El
color sepia lo asocio al pasado. A fotos de mujeres con trajes de puntillas, de
cuerpos fornidos y un halo oscuro alrededor de sus ojos. Miradas apasionadas,
intensas y a la vez ingenuas. Un pasado desconocido. La vida pasa y ya empiezo
a tener un pasado, incluso un pasado remoto. Otoño siempre ha sido mi estación
favorita, hasta que lo dejé por Saigón, una ciudad sin otoño.
Octubre
y noviembre solían ser meses de recogida. Transcurrido ya el abrasador verano leridano,
la humedad de las lluvias de septiembre comenzaba a reverdecer los campos,
confortados por menos horas de implacable insolación. En septiembre venían las
avellanas, una lluvia de esferas crujientes sobre el suelo aún agrietado del
verano. A finales de octubre, con la hierba alta, entre las ortigas y las
zarzas robustecidas, caían las nueces que hicieron famosa mi comarca, la
Noguera. Y en noviembre los palosantos. Con los dedos pardos, las uñas negras por
la nogalina, el pigmento que forma la putrefacción de la envoltura de las
nueces, íbamos al monte a recoger setas silvestres. Unos años muchas, otros
ninguna.
El
olor del monte es especial en otoño. También la luz horizontal que atraviesa
las hojas de los robles y las encinas, que hace brillar el rocío sobre la mala
hierba y los rododendros. El silencio y la soledad acompañaban al buscador
antes de que la televisión convirtiera la búsqueda de setas en deporte nacional
de los domingueros de Cataluña.
Pebrasos, llengua de bou, rossinyols, ceps, llanegues vermelles,
marrons, blanques o negres, apagallums, camasecs, fredolics, rovellons, peu de
rata, palomins, y mi último descubrimiento, el blauet.

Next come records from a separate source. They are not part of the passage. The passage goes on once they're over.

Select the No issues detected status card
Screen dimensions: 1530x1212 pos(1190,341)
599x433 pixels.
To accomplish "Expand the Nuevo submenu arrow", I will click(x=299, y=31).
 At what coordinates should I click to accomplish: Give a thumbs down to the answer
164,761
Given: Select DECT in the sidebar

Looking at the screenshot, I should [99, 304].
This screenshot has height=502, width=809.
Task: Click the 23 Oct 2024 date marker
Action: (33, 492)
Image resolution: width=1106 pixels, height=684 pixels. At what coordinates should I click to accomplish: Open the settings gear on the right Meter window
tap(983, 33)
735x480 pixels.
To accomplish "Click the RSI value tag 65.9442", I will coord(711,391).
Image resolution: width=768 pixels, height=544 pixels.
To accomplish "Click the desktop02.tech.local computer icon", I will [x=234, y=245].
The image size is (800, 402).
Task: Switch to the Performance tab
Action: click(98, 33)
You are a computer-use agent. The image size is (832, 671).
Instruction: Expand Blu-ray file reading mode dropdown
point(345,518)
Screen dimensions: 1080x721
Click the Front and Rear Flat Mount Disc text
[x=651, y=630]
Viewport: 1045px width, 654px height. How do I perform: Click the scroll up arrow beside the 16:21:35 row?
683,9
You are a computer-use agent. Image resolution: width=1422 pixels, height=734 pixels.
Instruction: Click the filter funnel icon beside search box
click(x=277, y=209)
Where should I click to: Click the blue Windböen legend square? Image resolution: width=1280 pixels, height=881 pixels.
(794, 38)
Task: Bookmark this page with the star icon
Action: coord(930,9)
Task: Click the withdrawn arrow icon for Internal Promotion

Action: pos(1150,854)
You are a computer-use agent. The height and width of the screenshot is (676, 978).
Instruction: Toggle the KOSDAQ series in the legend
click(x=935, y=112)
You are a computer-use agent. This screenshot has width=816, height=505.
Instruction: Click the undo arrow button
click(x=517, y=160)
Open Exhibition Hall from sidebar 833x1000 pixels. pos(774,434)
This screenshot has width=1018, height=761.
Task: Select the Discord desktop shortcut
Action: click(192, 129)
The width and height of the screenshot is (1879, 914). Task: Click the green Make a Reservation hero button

Nunca encontré ou de reig en la Noguera, aunque sí en el Monseny. Un
solo día, muchos.
El
otoño también era la época de nuevas exposiciones de arte en Madrid. Mis
visitas a la capital tenían sabor a lechón, a tortilla de patatas, a mollejas y
cerveza, la mejor cerveza de España, sin gas, sin prisas. Paseaba por la Fundación
Juan Marc, por el centro de arte Reina Sofía, el Retiro y por el palacio de
cristal. Vagaba por la feria Stampa de obra grafica, en IFEMA, o por el Prado y
memorizaba a sus bodegonistas, Sánchez Cotan, Luis Meléndez, Zurbarán, a la
pintura intimista y mística de Ribera, o
del Greco.
Era
oportunidad de tertulias con ansiosa melancolía al caer la tarde, en el bar de
la plaza de Oriente, junto al Palacio Real y los jardines de Sabatini, y de
escapadas al barrio de Santa Ana, los azulejos en las paredes de sus bares, los
carteles de toreros, y sus teatros, y sus plazas arboladas, estrechas, pobladas
de terrazas. Y los amigos intermitentes, esos que solo veías en alguna boda, o
cuando ibas a Madrid a verlos. Amistades imperecederas, fraternales, siempre
renovadas. Madrid era mucho, y en apenas los dos días del apretado fin de
semana quería sorberlo, paladearlo, cuanto más mejor, de día y de noche, sin
atragantarme, y llevármelo casa para saborear despacio los libros, los
catálogos de arte, las sonrisas y abrazos de quien tenía distinto punto de
vista sobre las cosas.
Saigón
es una ciudad sin otoño. Acaso unos días otoñales, frescos, de cielo límpido
y luz pálida se despistan entre la época de lluvia, en julio o agosto.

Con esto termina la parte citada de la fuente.